OPC UA has the potential to wipe away all the brand-specific communication ‘standards’ that we have seen fighting during the past 20 years and this is why it should have your attention.
However, you are left with two very different challenges when going the OPC UA way: New equipment and existing equipment.
For new equipment you can start by adding OPC UA to the list of requirements and start asking what different suppliers can offer. At JLI we have already decided to follow this standard as it evolves. Currently the main (low level) standard is in place and the more high-level standards by equipment type are in the making. We will follow these standards closely and implement them in our core system as they evolve.
For existing equipment, you may be facing a much greater challenge. At a recent Industry 4.0 seminar here in Denmark a multi-national company complained that they were the result of a merger of close to 100 production units and as a result thereof they now had every possible brand of sensor, PLC and SCADA system represented in their factories. Interfacing all that to a central cloud system is a gigantic task and they hardly knew where to begin. Retrofitting a full Industry 4.0 data solution is hardly always the way to go, but that does not mean you should not try. You do not need every sensor in your factory to be connected before you can enjoy the benefits of optimization. In fact, you can start learning and optimizing as soon as the first sensor is on-line. And there is no harm in asking the suppliers of your existing equipment if they can help.

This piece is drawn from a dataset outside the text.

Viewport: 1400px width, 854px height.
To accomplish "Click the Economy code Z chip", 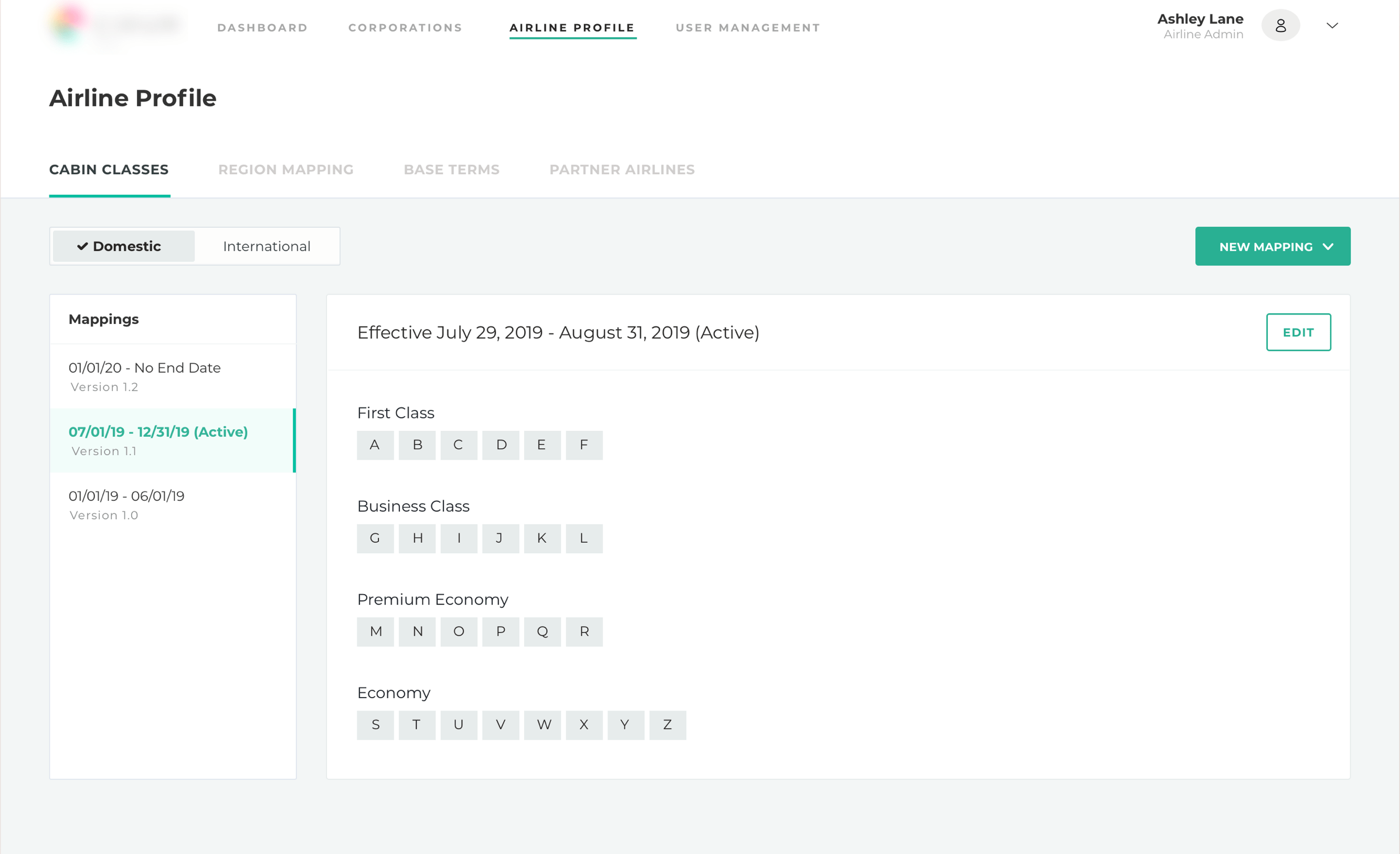I will click(667, 724).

At JLI we never give up on a system and that means we are still capable of adding new functionality to 15-year-old systems – we do that frequently. This means that the OPC UA functionality that we add to our new systems can often be retrofitted to the old systems as well.
And desert…
Industry 4.0 is not going away. It is here to stay, and like the 3 former revolutions it will become part of our DNA over time. Whenever we find it hard to grasp and overwhelming, we should perhaps remember that the 3 former revolutions did not revolutionize everything at once. They started with one steam engine and one robot and with the help of a few hard-working revolutionaries they evolved from there.
Maybe we are the next revolutionaries?